Su pregunta a su vez deja claro que el gran problema ético que la película plantea a través de su protagonista es que muchas veces la prensa no siempre persigue la verdad o la información fidedigna, sobre todo cuando lo que mueve a los medios no es el hecho en sí, sino la reacción de la sociedad, a la que lo que llama más la atención es el contenido provocativo. Si el chisme, la mentira, la especulación o la difamación son de lo único de lo que se habla, ¿dónde queda la verdad? O en todo caso, ¿qué significa verdad en este contexto? ¿Aún importa? ¿Tiene valor?
“Cuando dicen que alguien es culpable todo el mundo lo cree. Si dices que es inocente, no interesa”, expone Michael. “Eso no es culpa del periódico. La gente se cree lo que quiere”, responde Megan, explorando otra verdad preocupante, que a la gente no le interesa lo que sucede, sino la morbosidad que rodea a lo que sucede, de manera que cree lo que quiere creer, elige lo que mejor le acomoda y desecha lo que no entiende o no comparte, llenándose de “verdades” inventadas o ajustadas a su gusto, en lugar de la verdad comprobada.
Ésta es el arma de doble filo detrás de la información, de los medios de comunicación y ahora de las plataformas digitales. Qué es verdad y qué es verdadero si es tan fácil esparcir información poco confiable, hacerla pasar por cierta y convencer al mundo de que la mentira es más creíble que lo certero.

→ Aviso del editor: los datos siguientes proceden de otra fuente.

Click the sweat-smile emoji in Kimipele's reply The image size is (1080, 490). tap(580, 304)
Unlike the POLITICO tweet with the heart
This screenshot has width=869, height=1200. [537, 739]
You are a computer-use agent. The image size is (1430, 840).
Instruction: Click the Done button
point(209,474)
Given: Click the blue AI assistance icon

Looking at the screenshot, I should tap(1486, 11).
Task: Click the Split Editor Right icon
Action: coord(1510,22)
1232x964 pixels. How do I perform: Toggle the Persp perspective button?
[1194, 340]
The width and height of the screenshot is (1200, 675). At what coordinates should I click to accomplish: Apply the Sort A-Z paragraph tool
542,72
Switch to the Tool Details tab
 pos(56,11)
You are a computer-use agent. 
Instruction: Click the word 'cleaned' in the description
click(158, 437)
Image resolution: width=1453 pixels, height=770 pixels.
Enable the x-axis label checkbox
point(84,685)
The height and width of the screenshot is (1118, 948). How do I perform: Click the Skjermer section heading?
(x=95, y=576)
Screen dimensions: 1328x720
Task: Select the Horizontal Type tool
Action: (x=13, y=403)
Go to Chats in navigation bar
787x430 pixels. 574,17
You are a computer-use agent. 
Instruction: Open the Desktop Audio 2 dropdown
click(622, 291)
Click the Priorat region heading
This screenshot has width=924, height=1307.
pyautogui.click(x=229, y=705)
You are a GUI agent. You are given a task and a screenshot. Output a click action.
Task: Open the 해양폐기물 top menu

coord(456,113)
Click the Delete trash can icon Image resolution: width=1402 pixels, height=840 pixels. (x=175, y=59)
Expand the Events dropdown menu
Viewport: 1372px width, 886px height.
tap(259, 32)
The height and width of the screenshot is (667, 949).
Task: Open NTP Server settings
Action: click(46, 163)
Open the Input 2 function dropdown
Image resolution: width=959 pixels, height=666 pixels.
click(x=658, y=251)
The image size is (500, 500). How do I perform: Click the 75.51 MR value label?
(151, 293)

Por mucho que las fallas de Megan como periodista parezcan evidentes, propiamente expuestas para los fines narrativos de la película, lo más relevante del relato es reflexionar cómo sus tropiezos profesionales evidencian el problema de fondo: una estructura o sistema organizacional (jurídico, de gobierno y social) que lo hace posible. “Usted sabe y yo sé que no podemos decirle qué publicar o qué no publicar. Esperamos que la prensa actúe de manera responsable. Pero cuando no lo hacen, lo cierto es que no hay mucho que podamos hacer al respecto”, concluye el asistente del procurador general al dirigirse a Megan.
Así que si bien la libertad de prensa es importante, lo mismo que la libertad de expresión, la ética debe estar presente y considerar implicaciones, repercusiones y eco de aquello que se dice, reporta o comparte. Libertad no significa irresponsabilidad. La conclusión no es ni que todo periodista miente, ni que todo periodismo está manchado por la ambición comercial, sino que hay muchos huecos dentro del sistema que facilitan que suceda y que poco se hace al respecto. Lavarse las manos y pedir responsabilidad al usuario es insuficiente, más ahora en donde el cuarto poder cede terreno ante la avalancha de información disponible en internet, sobresaturado por millones de usuarios que dicen cualquier cosa que se les ocurre sin ningún fundamento.